The mystery of how a band has remained so intact over time is largely explained by the fact Bjerre, Madsen and Wohlert have known each other since the age of five. As young teens, computer geek/synth-pop fan Bjerre and sportsman/Prince fan Madsen were thrown together in an art class. Together, they made a short animation and soundtrack. It was the year before Nirvana exploded, “which made everyone want to be in a band,” Bjerre recalls. “So we started one.” But it only got serious when they discovered a friend’s kid brother, “who spent all his time drumming and listening to Black Sabbath. Silas changed everything for us.”
So did a My Bloody Valentine concert, which led to discovering US shoegazers The Swirlies, whose guitarist Damon Tutunjian ended up producing Mew’s 1997 debut album A Triumph for Man. It was released on the their Danish publishing company’s in-house imprint Exilbris, as was 2000’s Half The World Is Watching Me, on which Stina Nordenstam co-sang ‘Her Voice Is Beyond Her Years’. Tracks from both albums were re-recorded for their international/Sony album debut Frengers. Another pivotal moment was discovering the linked-songs concept of Genesis’ The Lamb Lies Down On Broadway, which shaped the way …And The Glass-Handed Kites (whose guest singer was Mew hero J Mascis of Dinosaur Jr, after Madsen had bumped into him in Copenhagen) turned out. Wohlert’s return is this album’s pivotal moment.
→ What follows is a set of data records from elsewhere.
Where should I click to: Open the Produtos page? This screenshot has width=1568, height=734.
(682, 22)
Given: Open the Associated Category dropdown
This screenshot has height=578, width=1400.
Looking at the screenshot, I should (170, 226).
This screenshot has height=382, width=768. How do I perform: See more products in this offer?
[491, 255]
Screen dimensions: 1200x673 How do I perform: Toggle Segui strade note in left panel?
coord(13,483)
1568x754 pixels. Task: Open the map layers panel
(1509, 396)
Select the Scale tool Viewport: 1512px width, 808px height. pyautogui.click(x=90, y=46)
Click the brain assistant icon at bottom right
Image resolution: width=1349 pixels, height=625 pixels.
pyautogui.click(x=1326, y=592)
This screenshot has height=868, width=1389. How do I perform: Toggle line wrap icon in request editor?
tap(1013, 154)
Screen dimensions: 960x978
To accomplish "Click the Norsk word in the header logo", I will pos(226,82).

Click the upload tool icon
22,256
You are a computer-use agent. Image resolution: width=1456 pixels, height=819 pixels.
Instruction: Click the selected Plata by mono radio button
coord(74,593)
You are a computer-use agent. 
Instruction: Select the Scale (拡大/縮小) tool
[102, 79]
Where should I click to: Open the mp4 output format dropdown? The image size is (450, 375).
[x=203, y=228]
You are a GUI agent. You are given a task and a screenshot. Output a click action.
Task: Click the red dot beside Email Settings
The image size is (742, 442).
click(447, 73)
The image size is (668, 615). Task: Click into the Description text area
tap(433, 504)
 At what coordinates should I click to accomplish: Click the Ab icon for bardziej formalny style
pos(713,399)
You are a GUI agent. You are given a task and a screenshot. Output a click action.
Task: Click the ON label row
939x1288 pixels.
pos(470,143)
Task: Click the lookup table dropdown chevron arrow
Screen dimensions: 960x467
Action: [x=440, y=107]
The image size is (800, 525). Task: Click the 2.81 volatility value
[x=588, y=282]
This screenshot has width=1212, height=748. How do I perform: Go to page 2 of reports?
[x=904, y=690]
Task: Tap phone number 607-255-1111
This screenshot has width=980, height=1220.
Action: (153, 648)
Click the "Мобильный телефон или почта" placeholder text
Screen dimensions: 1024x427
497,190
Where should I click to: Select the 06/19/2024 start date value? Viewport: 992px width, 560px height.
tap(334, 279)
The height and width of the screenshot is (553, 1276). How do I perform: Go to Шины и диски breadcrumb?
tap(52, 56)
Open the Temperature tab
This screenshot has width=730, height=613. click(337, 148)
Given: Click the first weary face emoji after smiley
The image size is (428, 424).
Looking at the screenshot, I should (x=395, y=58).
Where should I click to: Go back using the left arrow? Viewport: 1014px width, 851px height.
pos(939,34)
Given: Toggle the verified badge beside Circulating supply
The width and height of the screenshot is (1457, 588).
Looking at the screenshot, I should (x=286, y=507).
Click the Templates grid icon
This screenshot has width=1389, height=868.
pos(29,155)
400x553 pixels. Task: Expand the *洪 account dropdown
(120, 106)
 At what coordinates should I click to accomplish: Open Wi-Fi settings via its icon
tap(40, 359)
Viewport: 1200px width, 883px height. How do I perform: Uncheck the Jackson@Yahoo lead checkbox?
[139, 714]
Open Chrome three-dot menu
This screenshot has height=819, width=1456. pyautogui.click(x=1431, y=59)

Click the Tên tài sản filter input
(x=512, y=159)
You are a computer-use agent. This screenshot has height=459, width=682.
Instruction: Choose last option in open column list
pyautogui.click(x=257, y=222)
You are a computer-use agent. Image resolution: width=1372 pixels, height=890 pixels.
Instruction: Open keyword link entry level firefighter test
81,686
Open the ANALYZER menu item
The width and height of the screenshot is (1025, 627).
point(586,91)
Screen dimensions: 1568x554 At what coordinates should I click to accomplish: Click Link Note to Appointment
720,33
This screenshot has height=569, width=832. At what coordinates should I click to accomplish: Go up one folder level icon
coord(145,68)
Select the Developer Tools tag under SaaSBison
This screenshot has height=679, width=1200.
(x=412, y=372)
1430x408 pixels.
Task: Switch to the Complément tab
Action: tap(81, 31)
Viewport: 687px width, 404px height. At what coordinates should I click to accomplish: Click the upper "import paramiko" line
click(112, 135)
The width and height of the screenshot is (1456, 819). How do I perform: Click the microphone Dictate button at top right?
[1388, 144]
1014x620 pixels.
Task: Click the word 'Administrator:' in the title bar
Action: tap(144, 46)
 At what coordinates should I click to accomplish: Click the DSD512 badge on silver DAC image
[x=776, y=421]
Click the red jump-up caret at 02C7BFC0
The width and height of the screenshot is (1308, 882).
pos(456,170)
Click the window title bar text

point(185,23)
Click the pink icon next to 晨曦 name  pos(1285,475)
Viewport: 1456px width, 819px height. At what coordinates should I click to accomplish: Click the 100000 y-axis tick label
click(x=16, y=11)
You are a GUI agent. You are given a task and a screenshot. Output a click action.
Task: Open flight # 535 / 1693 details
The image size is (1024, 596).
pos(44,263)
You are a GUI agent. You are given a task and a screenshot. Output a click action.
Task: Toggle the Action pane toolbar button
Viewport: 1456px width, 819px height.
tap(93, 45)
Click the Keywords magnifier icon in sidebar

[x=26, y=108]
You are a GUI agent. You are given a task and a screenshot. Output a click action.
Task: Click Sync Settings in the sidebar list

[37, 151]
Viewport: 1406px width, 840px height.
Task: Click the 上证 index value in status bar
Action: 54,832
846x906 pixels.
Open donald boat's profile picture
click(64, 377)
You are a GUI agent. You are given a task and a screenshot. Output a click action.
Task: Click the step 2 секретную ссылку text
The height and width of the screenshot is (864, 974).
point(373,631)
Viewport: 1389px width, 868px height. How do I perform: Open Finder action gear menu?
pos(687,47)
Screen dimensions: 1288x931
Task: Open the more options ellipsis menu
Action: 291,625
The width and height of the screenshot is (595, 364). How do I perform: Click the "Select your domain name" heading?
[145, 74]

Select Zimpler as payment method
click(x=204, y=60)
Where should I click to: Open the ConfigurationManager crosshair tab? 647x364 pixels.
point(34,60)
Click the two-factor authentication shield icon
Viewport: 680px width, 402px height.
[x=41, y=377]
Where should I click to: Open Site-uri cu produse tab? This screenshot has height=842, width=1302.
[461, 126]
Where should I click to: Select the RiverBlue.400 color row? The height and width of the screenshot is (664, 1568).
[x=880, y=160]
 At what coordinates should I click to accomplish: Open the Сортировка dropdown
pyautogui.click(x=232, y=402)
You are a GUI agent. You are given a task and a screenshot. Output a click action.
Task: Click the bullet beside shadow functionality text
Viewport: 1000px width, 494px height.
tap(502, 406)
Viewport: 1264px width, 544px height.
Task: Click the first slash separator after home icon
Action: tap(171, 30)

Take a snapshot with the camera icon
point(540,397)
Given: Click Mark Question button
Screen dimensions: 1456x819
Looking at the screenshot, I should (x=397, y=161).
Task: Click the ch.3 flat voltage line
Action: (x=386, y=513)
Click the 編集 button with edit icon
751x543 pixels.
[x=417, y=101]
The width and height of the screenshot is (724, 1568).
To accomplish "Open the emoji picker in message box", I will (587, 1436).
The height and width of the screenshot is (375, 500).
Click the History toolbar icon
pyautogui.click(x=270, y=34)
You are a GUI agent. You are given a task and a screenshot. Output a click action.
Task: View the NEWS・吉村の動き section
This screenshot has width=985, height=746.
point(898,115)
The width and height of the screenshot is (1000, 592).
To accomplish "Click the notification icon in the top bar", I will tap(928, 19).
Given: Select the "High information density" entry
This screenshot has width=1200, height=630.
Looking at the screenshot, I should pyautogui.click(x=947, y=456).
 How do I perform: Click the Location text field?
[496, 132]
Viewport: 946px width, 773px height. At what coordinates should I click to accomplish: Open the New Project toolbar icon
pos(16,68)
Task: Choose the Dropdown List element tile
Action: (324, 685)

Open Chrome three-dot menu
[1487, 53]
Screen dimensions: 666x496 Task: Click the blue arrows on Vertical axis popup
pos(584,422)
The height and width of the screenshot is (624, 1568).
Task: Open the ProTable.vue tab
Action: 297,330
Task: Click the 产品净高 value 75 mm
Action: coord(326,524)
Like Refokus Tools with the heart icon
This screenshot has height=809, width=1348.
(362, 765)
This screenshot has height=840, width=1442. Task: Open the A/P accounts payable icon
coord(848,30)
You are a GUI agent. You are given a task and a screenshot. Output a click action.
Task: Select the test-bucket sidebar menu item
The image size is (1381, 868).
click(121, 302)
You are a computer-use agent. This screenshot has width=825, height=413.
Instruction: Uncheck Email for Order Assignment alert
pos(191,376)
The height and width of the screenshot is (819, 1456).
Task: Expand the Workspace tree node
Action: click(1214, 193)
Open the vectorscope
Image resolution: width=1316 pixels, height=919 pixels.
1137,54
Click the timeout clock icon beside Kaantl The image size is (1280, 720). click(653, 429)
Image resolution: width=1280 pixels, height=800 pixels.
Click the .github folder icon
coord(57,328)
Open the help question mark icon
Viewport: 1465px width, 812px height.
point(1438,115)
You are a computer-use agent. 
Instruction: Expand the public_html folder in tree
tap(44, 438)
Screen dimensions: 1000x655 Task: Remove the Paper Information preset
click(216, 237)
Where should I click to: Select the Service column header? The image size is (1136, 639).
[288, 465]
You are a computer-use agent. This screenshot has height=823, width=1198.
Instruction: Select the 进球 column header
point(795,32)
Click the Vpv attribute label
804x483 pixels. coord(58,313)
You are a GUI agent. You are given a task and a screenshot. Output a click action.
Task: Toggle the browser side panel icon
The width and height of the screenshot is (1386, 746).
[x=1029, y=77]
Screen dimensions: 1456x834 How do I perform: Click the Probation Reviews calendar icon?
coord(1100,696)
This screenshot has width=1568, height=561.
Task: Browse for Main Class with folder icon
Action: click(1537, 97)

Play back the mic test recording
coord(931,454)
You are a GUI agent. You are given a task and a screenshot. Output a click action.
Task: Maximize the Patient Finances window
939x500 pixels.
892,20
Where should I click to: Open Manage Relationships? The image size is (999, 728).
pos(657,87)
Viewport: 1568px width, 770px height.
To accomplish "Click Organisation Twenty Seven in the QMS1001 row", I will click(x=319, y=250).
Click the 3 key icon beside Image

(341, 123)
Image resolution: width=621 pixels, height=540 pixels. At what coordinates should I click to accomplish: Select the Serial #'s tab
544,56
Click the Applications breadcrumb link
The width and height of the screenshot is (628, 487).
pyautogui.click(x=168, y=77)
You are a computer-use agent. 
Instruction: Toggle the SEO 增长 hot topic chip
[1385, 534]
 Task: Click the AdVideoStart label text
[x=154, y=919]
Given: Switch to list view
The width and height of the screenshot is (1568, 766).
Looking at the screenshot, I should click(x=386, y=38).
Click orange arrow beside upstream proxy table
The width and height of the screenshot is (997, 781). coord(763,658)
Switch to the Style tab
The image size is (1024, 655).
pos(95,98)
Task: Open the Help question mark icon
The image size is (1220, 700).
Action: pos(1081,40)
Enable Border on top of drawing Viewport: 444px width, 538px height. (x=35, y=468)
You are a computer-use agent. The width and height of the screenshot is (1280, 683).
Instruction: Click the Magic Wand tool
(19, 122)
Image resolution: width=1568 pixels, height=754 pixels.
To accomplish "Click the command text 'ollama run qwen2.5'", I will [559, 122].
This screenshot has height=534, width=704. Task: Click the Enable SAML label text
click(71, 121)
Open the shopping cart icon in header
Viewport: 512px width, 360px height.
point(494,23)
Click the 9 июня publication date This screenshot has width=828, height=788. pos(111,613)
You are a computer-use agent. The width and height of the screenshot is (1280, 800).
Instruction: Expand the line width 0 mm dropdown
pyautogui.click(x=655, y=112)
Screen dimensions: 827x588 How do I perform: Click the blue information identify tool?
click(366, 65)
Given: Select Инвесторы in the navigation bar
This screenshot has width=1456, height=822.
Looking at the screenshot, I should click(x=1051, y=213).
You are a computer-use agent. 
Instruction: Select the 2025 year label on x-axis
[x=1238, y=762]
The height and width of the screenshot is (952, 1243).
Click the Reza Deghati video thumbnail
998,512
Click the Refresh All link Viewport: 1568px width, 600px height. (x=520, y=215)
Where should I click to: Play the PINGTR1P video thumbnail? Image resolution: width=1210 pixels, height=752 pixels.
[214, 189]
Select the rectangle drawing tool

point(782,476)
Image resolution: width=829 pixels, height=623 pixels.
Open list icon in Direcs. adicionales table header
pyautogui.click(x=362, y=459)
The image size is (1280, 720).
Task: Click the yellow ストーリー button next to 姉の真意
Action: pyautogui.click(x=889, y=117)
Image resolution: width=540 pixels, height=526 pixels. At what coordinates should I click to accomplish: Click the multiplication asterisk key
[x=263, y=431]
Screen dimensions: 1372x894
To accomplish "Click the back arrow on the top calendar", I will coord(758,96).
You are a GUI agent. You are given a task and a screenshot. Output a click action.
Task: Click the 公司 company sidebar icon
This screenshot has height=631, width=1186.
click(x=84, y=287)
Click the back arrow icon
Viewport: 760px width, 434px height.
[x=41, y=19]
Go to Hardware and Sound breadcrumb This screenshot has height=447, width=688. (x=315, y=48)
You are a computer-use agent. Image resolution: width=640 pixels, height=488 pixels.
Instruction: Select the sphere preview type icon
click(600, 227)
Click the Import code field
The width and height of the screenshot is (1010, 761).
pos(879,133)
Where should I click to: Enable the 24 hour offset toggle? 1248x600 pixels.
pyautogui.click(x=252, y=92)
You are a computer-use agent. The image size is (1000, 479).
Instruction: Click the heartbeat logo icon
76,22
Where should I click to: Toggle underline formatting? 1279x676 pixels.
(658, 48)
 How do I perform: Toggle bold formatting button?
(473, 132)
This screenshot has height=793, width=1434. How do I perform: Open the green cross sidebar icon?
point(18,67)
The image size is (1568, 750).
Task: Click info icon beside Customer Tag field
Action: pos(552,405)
“Part of our strength is that we have grown up together, personally and musically,” says Bjerre. “We have our own inbred musical language. Even on the Copenhagen scene, we were isolated, doing our own thing.”
Isolated, idiosyncratic, stubbornly individual – In the studio or on stage (judge by the live bonus CD with the deluxe version of + -), there really is only one Mew. All pluses, no minuses.